Clay used cookies and Johnson’s father, LeVar Johnson, wore his city firefighter’s uniform to the hospital in a successful effort to stay in the surgical waiting room during their daughter’s procedure.

The surgery went as planned, Levy told the parents, but they also learned that she still wasn’t out of the woods.

“Not knowing how things would go was agonizing,” Clay said.

She told Johnson’s father, “I don’t care if it takes her six months to get better or 60 years, I just need my daughter to survive this. If she comes home and she’s in a wheelchair, Sydney’s going back to medical school. I will do anything in my power to make sure.”

Johnson regained movement in her left side within hours. Four days later, she went home.



Sydney Johnson

Sydney Johnson, seated, of Buffalo, has recovered from surgery after a stroke in August and is grateful for the care she has received from her mother, Nahkema Clay, during her recovery.



Physical and occupational therapy helped improve her fine motor skills. Her left eye drooped for a few months but her vision has fully returned. Johnson sees a counselor to process what happened, but otherwise has fully recovered.

Her stroke team, which took an aggressive approach to address the damage they saw on the right side of Johnson’s brain, was heartened by the outcome.

“Our patients are usually much older and may have comorbidities,” Lai said. “Being young and healthy makes a huge difference with recovery. Her long-term prognosis is great and she’s recovering very well.”



Sydney Johnson

Sydney Johnson, a 24-year-old University at Buffalo medical school student, says she learned lessons that will make her a better doctor after she suffered a stroke in August while battling Covid-19. 



Johnson fell behind her medical school studies during the first weeks of recovery, an absence impossible to make up because classmates focus together on the same subjects at the same time. The medical school has 720 students. No more than three or four take a leave of absence each year, and very rarely for something as severe as a major stroke, said Dr. David Milling, executive director for the Office of Medical Education and senior associate dean for student and academic affairs at the Jacobs School.

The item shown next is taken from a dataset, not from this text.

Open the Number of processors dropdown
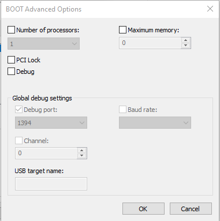220x221 pixels. pyautogui.click(x=43, y=44)
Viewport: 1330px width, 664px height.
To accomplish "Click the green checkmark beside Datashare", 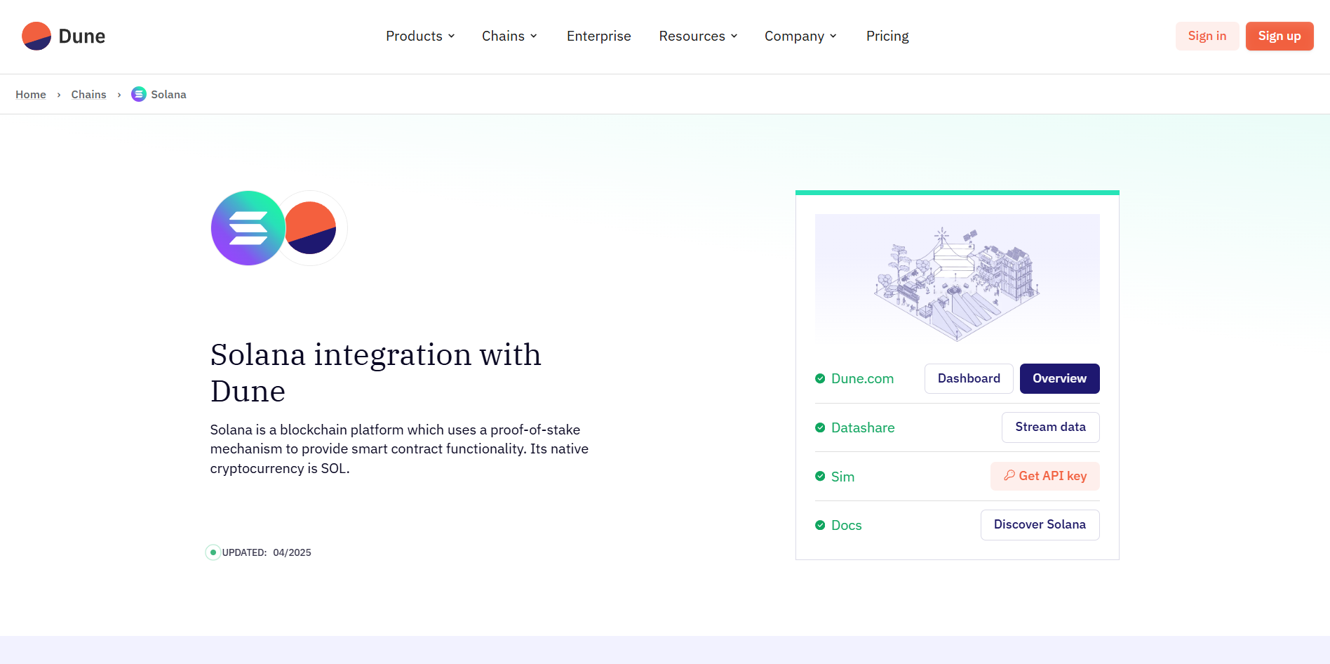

Between semesters last summer, Johnson was among students who worked with the Department of Surgery on research to discover how health disparities effect patient outcomes in the region. Milling arranged for Johnson to resume that work as she continues her medical leave.

“In addition to being a good student academically, she’s also community-minded,” said Milling, an internist and Jacobs School alumnus. “She’s an amazing young woman, and she’s going to be a great doctor.”

Johnson is grateful she will be able to resume her studies next summer. She’s leaning toward a career in obstetrics, and has a greater interest in surgery.

Meanwhile, she has learned lessons through her ordeal that she believes will make her a better doctor.

“There is a lot of fear associated with being sick and in the hospital,” Johnson said. “As doctors and doctors-in-training, we need to be aware and compassionate towards the patient and their situation – especially with Covid. There are a lot of people going through their illnesses alone and you may be all they have.”